*** Opening Extracted information ***

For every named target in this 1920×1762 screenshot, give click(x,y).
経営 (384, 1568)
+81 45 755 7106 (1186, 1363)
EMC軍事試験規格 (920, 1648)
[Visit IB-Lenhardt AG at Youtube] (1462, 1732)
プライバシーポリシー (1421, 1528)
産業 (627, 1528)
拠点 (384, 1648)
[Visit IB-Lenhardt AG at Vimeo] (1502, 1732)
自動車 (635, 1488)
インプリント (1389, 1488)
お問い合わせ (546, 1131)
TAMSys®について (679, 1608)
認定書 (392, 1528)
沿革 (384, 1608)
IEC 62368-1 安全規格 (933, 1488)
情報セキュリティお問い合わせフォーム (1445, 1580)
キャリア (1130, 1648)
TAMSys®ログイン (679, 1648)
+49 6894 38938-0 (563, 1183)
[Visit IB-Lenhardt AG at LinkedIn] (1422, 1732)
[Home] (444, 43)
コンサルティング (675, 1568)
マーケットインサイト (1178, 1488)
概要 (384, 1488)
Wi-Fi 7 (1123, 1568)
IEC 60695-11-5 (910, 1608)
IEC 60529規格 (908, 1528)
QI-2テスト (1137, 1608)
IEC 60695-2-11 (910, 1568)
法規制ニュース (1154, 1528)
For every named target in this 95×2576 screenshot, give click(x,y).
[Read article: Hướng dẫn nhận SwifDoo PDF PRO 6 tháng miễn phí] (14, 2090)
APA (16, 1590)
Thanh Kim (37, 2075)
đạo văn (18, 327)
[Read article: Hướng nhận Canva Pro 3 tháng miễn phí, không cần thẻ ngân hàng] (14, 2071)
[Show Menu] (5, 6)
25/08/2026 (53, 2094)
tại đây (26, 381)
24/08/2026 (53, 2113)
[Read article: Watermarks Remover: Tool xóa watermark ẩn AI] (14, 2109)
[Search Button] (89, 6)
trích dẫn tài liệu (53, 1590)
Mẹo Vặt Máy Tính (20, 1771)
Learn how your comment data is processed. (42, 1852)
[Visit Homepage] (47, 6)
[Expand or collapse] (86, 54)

*** Closing Extracted information ***

Each line of the data is to be transcribed exactly, with nothing left out.

For every named target in this 1920×1762 screenshot, give click(x,y).
経営 (384, 1568)
+81 45 755 7106 (1186, 1363)
EMC軍事試験規格 (920, 1648)
[Visit IB-Lenhardt AG at Youtube] (1462, 1732)
プライバシーポリシー (1421, 1528)
産業 (627, 1528)
拠点 (384, 1648)
[Visit IB-Lenhardt AG at Vimeo] (1502, 1732)
自動車 (635, 1488)
インプリント (1389, 1488)
お問い合わせ (546, 1131)
TAMSys®について (679, 1608)
認定書 (392, 1528)
沿革 (384, 1608)
IEC 62368-1 安全規格 (933, 1488)
情報セキュリティお問い合わせフォーム (1445, 1580)
キャリア (1130, 1648)
TAMSys®ログイン (679, 1648)
+49 6894 38938-0 (563, 1183)
[Visit IB-Lenhardt AG at LinkedIn] (1422, 1732)
[Home] (444, 43)
コンサルティング (675, 1568)
マーケットインサイト (1178, 1488)
概要 (384, 1488)
Wi-Fi 7 (1123, 1568)
IEC 60695-11-5 (910, 1608)
IEC 60529規格 (908, 1528)
QI-2テスト (1137, 1608)
IEC 60695-2-11 (910, 1568)
法規制ニュース (1154, 1528)
For every named target in this 95×2576 screenshot, give click(x,y).
[Read article: Hướng dẫn nhận SwifDoo PDF PRO 6 tháng miễn phí] (14, 2090)
APA (16, 1590)
Thanh Kim (37, 2075)
đạo văn (18, 327)
[Read article: Hướng nhận Canva Pro 3 tháng miễn phí, không cần thẻ ngân hàng] (14, 2071)
[Show Menu] (5, 6)
25/08/2026 (53, 2094)
tại đây (26, 381)
24/08/2026 (53, 2113)
[Read article: Watermarks Remover: Tool xóa watermark ẩn AI] (14, 2109)
[Search Button] (89, 6)
trích dẫn tài liệu (53, 1590)
Mẹo Vặt Máy Tính (20, 1771)
Learn how your comment data is processed. (42, 1852)
[Visit Homepage] (47, 6)
[Expand or collapse] (86, 54)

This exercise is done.